Some of these, such as roof, fireplace, furnace and water heater are mentioned below. In addition to pest control, potentially expensive areas commonly overlooked by buyers are foundation and drainage. Problems with water can lead to pest control, foundation and mold/mildew issues.
As I have repeated to buyers over the years, problems do not improve with time. They tend to get worse and more expensive when neglected.
I used to advise my buyers to have all locks rekeyed as soon as they take ownership. This is still a good idea, but it is no longer enough. Sadly, East Bay home burglaries have increased dramatically over the years.
“Lock bumping” is a technique where a $3.00 blank key can be bought online. Bumping the blank into your lock with a hammer or screwdriver can cause your door to easily open. Another increasingly common home burglary approach is using a crow bar to enter. These two illegal entry systems are why I now suggest that buyers replace existing locks with ones that cannot be circumvented by bumping or crow bar.
Two other beneficial changes are the addition of a home security (burglar alarm) system and a camera security system. If the property already has an alarm system, change the alarm codes and have the security company inspect the system to make sure it is fully functioning.
A camera system is not only a deterrent; it also increases your home safety. When the front door bell rings, a quick peek at your smart phone, tablet or computer will show you who is there.
Clearly, all these items have a price tag, but, in retrospect, the total cost may be only a fraction of what you could lose.
If your roof was not inspected by a licensed roofer during escrow, it is sensible to have it done after close. Small troubles can be inexpensively corrected. When ignored for years, roof leaks can wreak havoc inside ceilings and walls.

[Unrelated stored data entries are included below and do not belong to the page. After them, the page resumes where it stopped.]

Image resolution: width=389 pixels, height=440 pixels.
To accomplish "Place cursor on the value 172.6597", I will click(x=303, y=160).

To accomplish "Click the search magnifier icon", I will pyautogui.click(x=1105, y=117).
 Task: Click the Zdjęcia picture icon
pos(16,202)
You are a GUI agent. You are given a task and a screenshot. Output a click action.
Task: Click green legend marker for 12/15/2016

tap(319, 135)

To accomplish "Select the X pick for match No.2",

If it has not been done recently, make sure to have your fireplace and chimney inspected and cleaned by a professional prior to use. Doing so could prevent a fire or leakage of noxious gases. If it is a gas fireplace, it should be inspected for proper setup.

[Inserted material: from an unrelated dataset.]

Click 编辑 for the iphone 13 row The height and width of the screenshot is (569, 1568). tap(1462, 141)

Before using the furnace, have a heating contractor inspect it, especially the combustion chamber, and service it, if necessary. See if the furnace filter needs changing.
Traditional, tank water heaters need periodic draining. Over time, sediment accumulates at the bottom of the tank and this hastens destruction of the water heater.
It is advisable to flush it out and observe how much sediment is discharged. Significant amounts of sediment will probably require that the entire water heater be emptied, flushed and refilled.
If the seller left a fridge that is more than several years old, it is worthwhile to have a professional inspect it and clean the compressor. See “Broken Fridge Nightmare in Remodeled Kitchen.”
For safety, every range should have a range hood. Over time, grease and grime collect and this could result in a fire. If possible, have your agent ask the seller’s agent to find out when the range hood was last cleaned.
Substituting energy-wasting incandescent bulbs with more efficient ones can result in significant savings over time. This is one of the easiest fixes.
For safety, security and peace of mind, get to know your neighbors as soon as possible and exchange emergency information with them.
Remember that your agent and others you know are likely to be able to recommend trustworthy inspectors. If you take responsibility from the beginning for the items above, you diminish the possibility of aggravation and possible loss later.